Texto extraído:
....................

 

            Quanto ao reconhecimento do concebido como sujeito jurídico, com a consequente proibição de toda a forma de experimentação e de manipulação do embrião, estamos perante um princípio de civilização. O mesmo se diz da definição “meta-científica” do embrião: são as ciências biológicas, não o Papa ou a Igreja, a dizer que a passagem do nada à existência se consuma no momento da fecundação. Desde esse instante existe uma nova célula humana, dotada de uma estrutura de informação específica, o genoma, que lhe confere uma identidade individual.

 

            Mas admitamos que não existia a certeza científica sobre o momento do início da vida: para exigir a proibição da destruição de embriões é suficiente a dúvida sobre a existência de um ser humano. Enquanto legisladores responsáveis, com efeito, não podemos agir na dúvida, em respeito ao princípio de precaução, e escolhemos a solução que garante a vida, com a mesma exaustão com que procuraríamos salvar naufragos ou os soterrados sob os escombros de um terramoto, pelas dúvidas de que ainda ali houvesse vidas. Porque esse princípio não pode valer só para a ecologia.

 

            Eis o motivo pelo qual a utilização de células estaminais para fins terapêuticos é um delito, absolutamente injustificado do ponto de vista científico, dado que as células estaminais do organismo adulto, do sangue, do cordão umbilical e de tecidos fetais provenientes de abortos espontâneos, têm revelado elevadas qualidades de totipotência, a par das embrionárias, demonstrando que para curar as pessoas e fazer progredir a ciência não é necessário o recurso a estas últimas. As possibilidades de cura oferecidas pelas células embrionárias estão ainda todas por demonstrar, pois os embriões clonados de células adultas podem apresentar anomalias genéticas, como ficou demonstrado com a ovelha Dolly.

 

            Estas experimentações, longe de serem fruto de uma biotecnologia de rosto humano, servem apenas para alimentar a esperança de uma florescente actividade bioindustrial.

            Obstinar-se a querer fazer crer que só as células estaminais extraídas do embrião são totipotentes e, portanto, prometem grandes resultados na cura de doenças de base genética ou degenerativa, significa propugnar uma impostura e perseguir fins meramente ideológicos, baseados na afirmação, acima de toda a dúvida, de que o embrião não é uma pessoa, mas sim um amontoado de células. Pelo contrário, o embrião é um de nós, ou, pelo menos, subsiste a dúvida de que seja, e não se pode matar um ser humano para curar outro.
....................
Itens armazenados:
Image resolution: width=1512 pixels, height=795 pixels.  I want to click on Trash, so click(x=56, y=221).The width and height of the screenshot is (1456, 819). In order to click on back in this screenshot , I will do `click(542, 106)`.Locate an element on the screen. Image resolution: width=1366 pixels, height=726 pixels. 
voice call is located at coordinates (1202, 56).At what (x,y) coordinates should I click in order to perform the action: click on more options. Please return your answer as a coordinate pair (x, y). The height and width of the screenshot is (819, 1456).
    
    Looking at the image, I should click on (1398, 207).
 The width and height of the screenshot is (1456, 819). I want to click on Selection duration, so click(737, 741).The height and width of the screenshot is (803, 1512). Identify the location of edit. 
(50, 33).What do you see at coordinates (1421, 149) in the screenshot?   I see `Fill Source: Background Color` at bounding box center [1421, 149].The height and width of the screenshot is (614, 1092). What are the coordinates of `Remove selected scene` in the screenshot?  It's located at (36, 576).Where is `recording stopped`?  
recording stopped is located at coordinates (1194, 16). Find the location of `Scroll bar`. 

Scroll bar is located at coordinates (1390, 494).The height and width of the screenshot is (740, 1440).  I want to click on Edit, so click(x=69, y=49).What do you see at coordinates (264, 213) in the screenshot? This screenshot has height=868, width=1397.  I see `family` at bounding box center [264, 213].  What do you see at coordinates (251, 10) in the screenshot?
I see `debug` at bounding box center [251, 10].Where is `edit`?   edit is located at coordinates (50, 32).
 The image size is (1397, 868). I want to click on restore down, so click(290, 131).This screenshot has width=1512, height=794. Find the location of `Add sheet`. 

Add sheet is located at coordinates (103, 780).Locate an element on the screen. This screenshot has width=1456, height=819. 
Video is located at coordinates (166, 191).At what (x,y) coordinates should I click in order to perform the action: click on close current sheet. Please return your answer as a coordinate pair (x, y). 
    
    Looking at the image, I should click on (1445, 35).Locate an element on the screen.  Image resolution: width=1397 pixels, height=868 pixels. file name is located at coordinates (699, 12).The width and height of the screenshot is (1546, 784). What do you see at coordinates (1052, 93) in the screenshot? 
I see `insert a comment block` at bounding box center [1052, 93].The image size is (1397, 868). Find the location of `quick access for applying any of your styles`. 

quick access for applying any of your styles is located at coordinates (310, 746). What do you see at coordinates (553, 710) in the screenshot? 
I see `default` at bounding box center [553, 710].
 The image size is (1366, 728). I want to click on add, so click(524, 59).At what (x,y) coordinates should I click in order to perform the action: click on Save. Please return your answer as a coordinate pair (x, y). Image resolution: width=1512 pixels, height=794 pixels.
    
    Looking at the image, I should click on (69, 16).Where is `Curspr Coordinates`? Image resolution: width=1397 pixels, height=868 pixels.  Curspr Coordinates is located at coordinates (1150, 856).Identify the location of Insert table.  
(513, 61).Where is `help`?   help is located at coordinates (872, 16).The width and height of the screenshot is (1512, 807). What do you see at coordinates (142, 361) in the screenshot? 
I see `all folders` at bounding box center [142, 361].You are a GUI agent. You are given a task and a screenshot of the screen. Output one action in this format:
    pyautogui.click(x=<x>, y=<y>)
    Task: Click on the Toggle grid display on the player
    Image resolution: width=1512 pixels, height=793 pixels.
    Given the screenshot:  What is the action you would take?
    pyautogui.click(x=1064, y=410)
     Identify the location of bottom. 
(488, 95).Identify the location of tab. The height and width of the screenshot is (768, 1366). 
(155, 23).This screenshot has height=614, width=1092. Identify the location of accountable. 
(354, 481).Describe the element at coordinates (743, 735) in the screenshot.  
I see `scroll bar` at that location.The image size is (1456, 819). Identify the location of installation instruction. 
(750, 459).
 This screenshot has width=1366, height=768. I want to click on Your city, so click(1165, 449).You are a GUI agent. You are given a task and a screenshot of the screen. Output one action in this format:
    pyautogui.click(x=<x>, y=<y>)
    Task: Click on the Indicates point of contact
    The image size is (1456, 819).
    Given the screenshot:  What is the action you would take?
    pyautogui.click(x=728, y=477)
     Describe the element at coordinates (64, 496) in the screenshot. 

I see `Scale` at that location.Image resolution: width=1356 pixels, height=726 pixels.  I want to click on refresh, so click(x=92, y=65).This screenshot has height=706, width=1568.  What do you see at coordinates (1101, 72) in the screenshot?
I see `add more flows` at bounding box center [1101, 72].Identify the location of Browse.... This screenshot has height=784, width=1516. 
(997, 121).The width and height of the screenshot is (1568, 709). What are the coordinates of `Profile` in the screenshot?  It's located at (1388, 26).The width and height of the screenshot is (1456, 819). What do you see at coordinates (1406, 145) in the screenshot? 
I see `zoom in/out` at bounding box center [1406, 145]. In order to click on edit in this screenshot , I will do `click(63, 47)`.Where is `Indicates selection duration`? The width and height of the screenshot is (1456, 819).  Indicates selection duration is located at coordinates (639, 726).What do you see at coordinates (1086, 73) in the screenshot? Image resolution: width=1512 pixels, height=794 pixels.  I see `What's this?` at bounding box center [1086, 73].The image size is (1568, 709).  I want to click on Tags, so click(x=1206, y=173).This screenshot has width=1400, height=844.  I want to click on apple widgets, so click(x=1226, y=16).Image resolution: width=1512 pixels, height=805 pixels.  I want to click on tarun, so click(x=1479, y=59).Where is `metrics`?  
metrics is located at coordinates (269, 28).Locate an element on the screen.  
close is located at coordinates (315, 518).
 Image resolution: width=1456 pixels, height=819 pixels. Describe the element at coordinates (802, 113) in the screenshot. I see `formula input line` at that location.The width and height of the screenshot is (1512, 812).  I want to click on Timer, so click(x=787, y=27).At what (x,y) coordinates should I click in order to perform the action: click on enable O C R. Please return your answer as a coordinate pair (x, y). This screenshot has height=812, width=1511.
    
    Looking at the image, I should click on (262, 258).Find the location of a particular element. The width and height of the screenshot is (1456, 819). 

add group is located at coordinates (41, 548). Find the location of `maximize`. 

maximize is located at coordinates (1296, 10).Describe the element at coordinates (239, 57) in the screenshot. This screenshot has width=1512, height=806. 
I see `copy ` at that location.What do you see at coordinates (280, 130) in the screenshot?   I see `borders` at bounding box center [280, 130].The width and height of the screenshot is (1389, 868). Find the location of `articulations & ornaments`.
....................
Tarefas a realizar:
**A.** No texto sobre o embrião, que caso é citado para mostrar que embriões clonados de células adultas podem apresentar anomalias genéticas?
**B.** Prossiga o texto sobre o embrião a partir da última frase apresentada.

Respostas do exercício:
**A.** O caso da ovelha Dolly.

**B.**
 

            A lógica do mors tua vita mea e do canibalismo biológico é aberrante e para rejeitar. Sobretudo quando a ciência está em condições de encontrar formas de terapia através de outros procedimentos, que estão bem próximos: basta acreditar, investir na investigação e conduzir-se pela ética.

 

            Para rejeitar, portanto, a proposta de usar embriões já produzidos e congelados, justificada com o argumento de que como esses embriões já estão destinados a morrer podem ser utilizados para investigação científica. Não é verdade que os embriões já obtidos e congelados estejam condenados a morte certa: podem ser adoptados, como previa inicialmente a normativa em questão.

 

            Em todo o caso, afirmar como princípio que um ser humano destinado a morrer pode deixar de ser um fim para ser transformado num meio, abriria caminho a um processo de prevaricação de incalculáveis consequências negativas. Se os embriões congelados vão morrer, deixem-nos morrer em paz.

 

            Só então, e só se for possível certificar cientificamente a morte, além de todas as dúvidas razoáveis, se podem retirar as células estaminais. O valor da lei sobre procriação medicamente assistida, em última análise, consiste em sancionar um princípio fundamental: nem tudo o que é científica e tecnicamente possível é ética, social e juridicamente lícito e admissível.

 

            Estamos perante uma medida que diz não a certo tipo de ciência que, em vez de estar ao serviço da pessoa humana na sua dignidade ontológica, está ao serviço do utilitarismo e do hedonismo. Por isso, é uma lei para defender”.